Word and element location data

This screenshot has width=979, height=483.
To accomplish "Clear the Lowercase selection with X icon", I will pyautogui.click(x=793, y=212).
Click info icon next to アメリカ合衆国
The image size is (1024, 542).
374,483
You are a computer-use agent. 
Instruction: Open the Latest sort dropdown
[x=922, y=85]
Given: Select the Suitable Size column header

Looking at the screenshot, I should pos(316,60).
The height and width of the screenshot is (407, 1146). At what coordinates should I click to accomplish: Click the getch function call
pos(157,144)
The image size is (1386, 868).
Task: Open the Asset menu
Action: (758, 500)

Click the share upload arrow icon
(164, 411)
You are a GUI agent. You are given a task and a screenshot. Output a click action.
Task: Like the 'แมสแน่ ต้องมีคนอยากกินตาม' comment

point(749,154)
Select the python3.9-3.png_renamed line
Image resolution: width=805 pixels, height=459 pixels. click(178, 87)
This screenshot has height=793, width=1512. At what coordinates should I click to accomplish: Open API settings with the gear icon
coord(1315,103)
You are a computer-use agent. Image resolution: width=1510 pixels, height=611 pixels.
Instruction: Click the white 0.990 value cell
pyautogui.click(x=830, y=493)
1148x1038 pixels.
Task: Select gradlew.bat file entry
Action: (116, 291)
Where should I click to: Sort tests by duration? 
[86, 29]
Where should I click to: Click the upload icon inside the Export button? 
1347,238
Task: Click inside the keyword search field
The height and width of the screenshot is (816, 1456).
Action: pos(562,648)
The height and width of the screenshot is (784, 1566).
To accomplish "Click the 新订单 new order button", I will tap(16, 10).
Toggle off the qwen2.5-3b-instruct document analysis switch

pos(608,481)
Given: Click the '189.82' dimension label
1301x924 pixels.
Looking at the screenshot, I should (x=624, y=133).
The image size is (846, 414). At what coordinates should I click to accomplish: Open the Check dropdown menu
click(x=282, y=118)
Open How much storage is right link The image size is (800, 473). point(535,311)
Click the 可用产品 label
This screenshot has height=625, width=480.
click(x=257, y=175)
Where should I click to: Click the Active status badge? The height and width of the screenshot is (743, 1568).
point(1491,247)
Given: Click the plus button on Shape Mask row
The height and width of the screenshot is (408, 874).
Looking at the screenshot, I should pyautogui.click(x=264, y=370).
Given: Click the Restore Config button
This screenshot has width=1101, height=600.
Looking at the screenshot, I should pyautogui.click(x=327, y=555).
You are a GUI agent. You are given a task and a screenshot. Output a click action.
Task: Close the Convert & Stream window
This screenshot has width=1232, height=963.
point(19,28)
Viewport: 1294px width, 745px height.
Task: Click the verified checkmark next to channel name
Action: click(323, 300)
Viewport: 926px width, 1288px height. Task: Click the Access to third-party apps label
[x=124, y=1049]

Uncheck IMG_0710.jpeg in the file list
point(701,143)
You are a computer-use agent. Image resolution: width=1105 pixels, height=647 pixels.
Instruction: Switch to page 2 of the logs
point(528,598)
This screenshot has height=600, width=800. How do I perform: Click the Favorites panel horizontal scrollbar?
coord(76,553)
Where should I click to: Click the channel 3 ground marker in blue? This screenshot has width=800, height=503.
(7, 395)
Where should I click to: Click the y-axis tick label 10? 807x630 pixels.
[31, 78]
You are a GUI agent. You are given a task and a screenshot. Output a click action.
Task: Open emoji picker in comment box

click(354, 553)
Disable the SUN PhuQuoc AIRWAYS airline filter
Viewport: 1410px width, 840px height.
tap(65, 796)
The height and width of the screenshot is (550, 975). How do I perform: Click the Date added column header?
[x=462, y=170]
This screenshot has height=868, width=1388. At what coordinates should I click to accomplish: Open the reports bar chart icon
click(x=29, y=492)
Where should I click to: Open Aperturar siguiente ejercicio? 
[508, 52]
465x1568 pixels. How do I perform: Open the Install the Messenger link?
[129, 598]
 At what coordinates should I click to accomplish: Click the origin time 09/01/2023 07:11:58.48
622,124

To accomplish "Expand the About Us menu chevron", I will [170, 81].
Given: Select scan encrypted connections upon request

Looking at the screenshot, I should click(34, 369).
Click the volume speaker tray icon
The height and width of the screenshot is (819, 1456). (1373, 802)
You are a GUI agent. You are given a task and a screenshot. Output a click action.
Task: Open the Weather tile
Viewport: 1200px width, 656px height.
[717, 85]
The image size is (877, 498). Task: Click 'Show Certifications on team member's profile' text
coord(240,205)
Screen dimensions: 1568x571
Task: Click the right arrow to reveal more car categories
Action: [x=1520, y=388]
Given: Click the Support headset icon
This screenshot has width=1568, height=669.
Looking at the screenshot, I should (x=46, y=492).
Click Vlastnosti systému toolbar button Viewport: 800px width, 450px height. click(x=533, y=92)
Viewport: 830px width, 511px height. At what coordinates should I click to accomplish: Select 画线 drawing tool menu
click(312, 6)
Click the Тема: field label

**What is needed:**
Please return all of the data above word for word, keeping every line unchanged.

**Exercise output:**
This screenshot has width=979, height=483.
To accomplish "Clear the Lowercase selection with X icon", I will pyautogui.click(x=793, y=212).
Click info icon next to アメリカ合衆国
The image size is (1024, 542).
374,483
You are a computer-use agent. 
Instruction: Open the Latest sort dropdown
[x=922, y=85]
Given: Select the Suitable Size column header

Looking at the screenshot, I should pos(316,60).
The height and width of the screenshot is (407, 1146). At what coordinates should I click to accomplish: Click the getch function call
pos(157,144)
The image size is (1386, 868).
Task: Open the Asset menu
Action: (758, 500)

Click the share upload arrow icon
(164, 411)
You are a GUI agent. You are given a task and a screenshot. Output a click action.
Task: Like the 'แมสแน่ ต้องมีคนอยากกินตาม' comment

point(749,154)
Select the python3.9-3.png_renamed line
Image resolution: width=805 pixels, height=459 pixels. click(178, 87)
This screenshot has height=793, width=1512. At what coordinates should I click to accomplish: Open API settings with the gear icon
coord(1315,103)
You are a computer-use agent. Image resolution: width=1510 pixels, height=611 pixels.
Instruction: Click the white 0.990 value cell
pyautogui.click(x=830, y=493)
1148x1038 pixels.
Task: Select gradlew.bat file entry
Action: (116, 291)
Where should I click to: Sort tests by duration? 
[86, 29]
Where should I click to: Click the upload icon inside the Export button? 
1347,238
Task: Click inside the keyword search field
The height and width of the screenshot is (816, 1456).
Action: pos(562,648)
The height and width of the screenshot is (784, 1566).
To accomplish "Click the 新订单 new order button", I will tap(16, 10).
Toggle off the qwen2.5-3b-instruct document analysis switch

pos(608,481)
Given: Click the '189.82' dimension label
1301x924 pixels.
Looking at the screenshot, I should (x=624, y=133).
The image size is (846, 414). At what coordinates should I click to accomplish: Open the Check dropdown menu
click(x=282, y=118)
Open How much storage is right link The image size is (800, 473). point(535,311)
Click the 可用产品 label
This screenshot has height=625, width=480.
click(x=257, y=175)
Where should I click to: Click the Active status badge? The height and width of the screenshot is (743, 1568).
point(1491,247)
Given: Click the plus button on Shape Mask row
The height and width of the screenshot is (408, 874).
Looking at the screenshot, I should pyautogui.click(x=264, y=370).
Given: Click the Restore Config button
This screenshot has width=1101, height=600.
Looking at the screenshot, I should pyautogui.click(x=327, y=555).
You are a GUI agent. You are given a task and a screenshot. Output a click action.
Task: Close the Convert & Stream window
This screenshot has width=1232, height=963.
point(19,28)
Viewport: 1294px width, 745px height.
Task: Click the verified checkmark next to channel name
Action: click(323, 300)
Viewport: 926px width, 1288px height. Task: Click the Access to third-party apps label
[x=124, y=1049]

Uncheck IMG_0710.jpeg in the file list
point(701,143)
You are a computer-use agent. Image resolution: width=1105 pixels, height=647 pixels.
Instruction: Switch to page 2 of the logs
point(528,598)
This screenshot has height=600, width=800. How do I perform: Click the Favorites panel horizontal scrollbar?
coord(76,553)
Where should I click to: Click the channel 3 ground marker in blue? This screenshot has width=800, height=503.
(7, 395)
Where should I click to: Click the y-axis tick label 10? 807x630 pixels.
[31, 78]
You are a GUI agent. You are given a task and a screenshot. Output a click action.
Task: Open emoji picker in comment box

click(354, 553)
Disable the SUN PhuQuoc AIRWAYS airline filter
Viewport: 1410px width, 840px height.
tap(65, 796)
The height and width of the screenshot is (550, 975). How do I perform: Click the Date added column header?
[x=462, y=170]
This screenshot has height=868, width=1388. At what coordinates should I click to accomplish: Open the reports bar chart icon
click(x=29, y=492)
Where should I click to: Open Aperturar siguiente ejercicio? 
[508, 52]
465x1568 pixels. How do I perform: Open the Install the Messenger link?
[129, 598]
 At what coordinates should I click to accomplish: Click the origin time 09/01/2023 07:11:58.48
622,124

To accomplish "Expand the About Us menu chevron", I will [170, 81].
Given: Select scan encrypted connections upon request

Looking at the screenshot, I should click(34, 369).
Click the volume speaker tray icon
The height and width of the screenshot is (819, 1456). (1373, 802)
You are a GUI agent. You are given a task and a screenshot. Output a click action.
Task: Open the Weather tile
Viewport: 1200px width, 656px height.
[717, 85]
The image size is (877, 498). Task: Click 'Show Certifications on team member's profile' text
coord(240,205)
Screen dimensions: 1568x571
Task: Click the right arrow to reveal more car categories
Action: [x=1520, y=388]
Given: Click the Support headset icon
This screenshot has width=1568, height=669.
Looking at the screenshot, I should (x=46, y=492).
Click Vlastnosti systému toolbar button Viewport: 800px width, 450px height. click(x=533, y=92)
Viewport: 830px width, 511px height. At what coordinates should I click to accomplish: Select 画线 drawing tool menu
click(312, 6)
Click the Тема: field label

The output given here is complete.